2015年頃にアメリカ合衆国のマサチューセッツ州ボストン近郊のケンブリッジにある「ハーバード大学」のブログで「音楽療法」に対する効果が紹介されました。
音楽療法とは音楽の持つ力を利用して、人々の健康を促進し、安らぎを与えることを目的としたプログラムのことです。
アメリカに比べて日本ではまだまだ認知度は低いですが、世界では音楽療法に対しての研究を目的とした「世界大会」が開かれるなど、専門分野として確固たる地位を築いております。

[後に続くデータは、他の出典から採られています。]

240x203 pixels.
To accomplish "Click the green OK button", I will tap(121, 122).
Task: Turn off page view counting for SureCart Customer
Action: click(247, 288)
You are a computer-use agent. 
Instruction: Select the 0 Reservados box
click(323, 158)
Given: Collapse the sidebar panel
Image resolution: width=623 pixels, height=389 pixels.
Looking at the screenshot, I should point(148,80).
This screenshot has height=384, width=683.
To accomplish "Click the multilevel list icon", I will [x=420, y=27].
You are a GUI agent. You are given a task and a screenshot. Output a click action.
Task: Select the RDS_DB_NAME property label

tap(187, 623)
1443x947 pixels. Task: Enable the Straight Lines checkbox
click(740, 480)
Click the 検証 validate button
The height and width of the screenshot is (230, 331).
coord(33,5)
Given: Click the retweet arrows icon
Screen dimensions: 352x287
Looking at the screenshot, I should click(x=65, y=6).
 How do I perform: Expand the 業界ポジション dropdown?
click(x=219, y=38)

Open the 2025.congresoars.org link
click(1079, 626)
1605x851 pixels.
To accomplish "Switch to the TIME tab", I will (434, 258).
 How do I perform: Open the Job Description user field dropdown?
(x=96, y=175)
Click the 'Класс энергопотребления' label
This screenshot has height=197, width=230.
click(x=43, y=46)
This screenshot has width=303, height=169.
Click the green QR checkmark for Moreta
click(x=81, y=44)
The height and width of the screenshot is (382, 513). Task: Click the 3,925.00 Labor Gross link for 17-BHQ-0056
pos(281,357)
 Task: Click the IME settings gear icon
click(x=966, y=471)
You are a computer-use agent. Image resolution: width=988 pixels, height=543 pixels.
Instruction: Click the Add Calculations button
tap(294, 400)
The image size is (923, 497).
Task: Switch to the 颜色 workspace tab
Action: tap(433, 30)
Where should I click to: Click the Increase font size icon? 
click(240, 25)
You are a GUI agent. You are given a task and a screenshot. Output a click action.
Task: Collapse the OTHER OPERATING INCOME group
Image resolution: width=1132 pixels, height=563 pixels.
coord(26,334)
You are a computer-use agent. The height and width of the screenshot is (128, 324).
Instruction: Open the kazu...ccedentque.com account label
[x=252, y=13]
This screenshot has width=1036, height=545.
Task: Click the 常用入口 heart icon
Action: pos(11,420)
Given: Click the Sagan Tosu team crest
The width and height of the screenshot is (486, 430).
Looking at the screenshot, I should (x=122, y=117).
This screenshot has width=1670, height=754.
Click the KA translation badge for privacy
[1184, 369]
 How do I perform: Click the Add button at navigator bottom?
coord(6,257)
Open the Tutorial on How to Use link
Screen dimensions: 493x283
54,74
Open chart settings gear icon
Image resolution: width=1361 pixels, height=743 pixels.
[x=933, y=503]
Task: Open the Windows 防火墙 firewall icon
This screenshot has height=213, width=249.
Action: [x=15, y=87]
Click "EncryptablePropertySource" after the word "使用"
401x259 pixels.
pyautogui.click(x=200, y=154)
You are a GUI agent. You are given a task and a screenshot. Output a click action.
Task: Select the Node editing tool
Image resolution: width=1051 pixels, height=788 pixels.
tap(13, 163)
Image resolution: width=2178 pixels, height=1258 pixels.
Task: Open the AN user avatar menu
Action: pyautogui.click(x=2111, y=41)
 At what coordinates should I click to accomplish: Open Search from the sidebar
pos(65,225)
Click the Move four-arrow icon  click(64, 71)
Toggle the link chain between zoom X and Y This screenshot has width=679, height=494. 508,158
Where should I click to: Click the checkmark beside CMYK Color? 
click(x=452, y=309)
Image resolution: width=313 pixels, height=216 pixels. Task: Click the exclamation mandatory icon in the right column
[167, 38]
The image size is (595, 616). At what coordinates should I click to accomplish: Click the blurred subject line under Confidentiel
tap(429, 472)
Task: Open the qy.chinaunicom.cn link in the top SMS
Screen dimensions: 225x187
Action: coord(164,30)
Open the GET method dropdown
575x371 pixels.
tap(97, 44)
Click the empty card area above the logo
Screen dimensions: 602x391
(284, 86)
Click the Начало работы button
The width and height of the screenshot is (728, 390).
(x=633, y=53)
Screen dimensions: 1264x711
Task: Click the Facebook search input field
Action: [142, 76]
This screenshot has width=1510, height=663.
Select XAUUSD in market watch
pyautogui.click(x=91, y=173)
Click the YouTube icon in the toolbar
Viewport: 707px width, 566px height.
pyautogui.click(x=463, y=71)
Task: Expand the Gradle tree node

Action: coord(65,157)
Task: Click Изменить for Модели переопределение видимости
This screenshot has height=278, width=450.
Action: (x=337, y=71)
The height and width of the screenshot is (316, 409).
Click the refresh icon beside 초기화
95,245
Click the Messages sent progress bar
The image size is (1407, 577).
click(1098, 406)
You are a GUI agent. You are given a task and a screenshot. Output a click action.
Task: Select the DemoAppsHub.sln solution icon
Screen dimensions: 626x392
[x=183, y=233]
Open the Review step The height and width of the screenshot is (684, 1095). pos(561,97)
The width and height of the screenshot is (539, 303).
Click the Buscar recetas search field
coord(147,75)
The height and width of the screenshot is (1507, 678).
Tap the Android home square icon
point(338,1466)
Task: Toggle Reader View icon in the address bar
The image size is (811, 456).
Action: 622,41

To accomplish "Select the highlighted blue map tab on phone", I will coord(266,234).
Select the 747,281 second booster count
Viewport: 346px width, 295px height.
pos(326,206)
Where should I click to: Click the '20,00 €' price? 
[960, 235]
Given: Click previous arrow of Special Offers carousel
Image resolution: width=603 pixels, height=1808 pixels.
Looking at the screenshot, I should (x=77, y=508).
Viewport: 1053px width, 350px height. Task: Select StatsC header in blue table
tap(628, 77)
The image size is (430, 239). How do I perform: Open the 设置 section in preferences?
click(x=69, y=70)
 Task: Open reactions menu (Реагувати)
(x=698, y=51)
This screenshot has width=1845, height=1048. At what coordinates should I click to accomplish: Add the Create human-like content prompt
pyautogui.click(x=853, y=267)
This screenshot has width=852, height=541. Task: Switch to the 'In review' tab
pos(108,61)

今回の記事では、以前、ハーバード大学で発表された記事をベースとしつつ、音楽療法がもたらす効果について紹介していきます。
ハーバード大学も認めた音楽療法の効果とは?

音楽療法がもたらす効果①健康を向上させることができる
音楽療法は人の健康を向上させるのにも一役買っています。
メロディーを聴き、歌詞を言葉に変えて歌う。
それだけでも得られる効果は高いです。
- 大きな声を出して歌うことで「横隔膜」が大きくなり、「副交感神経」が優位になります。
そうなることでイライラが収まり、呼吸も整い、心身にリラックス効果をもたらせることができます。 - 歌う際には「腹式呼吸」を行うので、お腹周りの体幹が鍛えられます。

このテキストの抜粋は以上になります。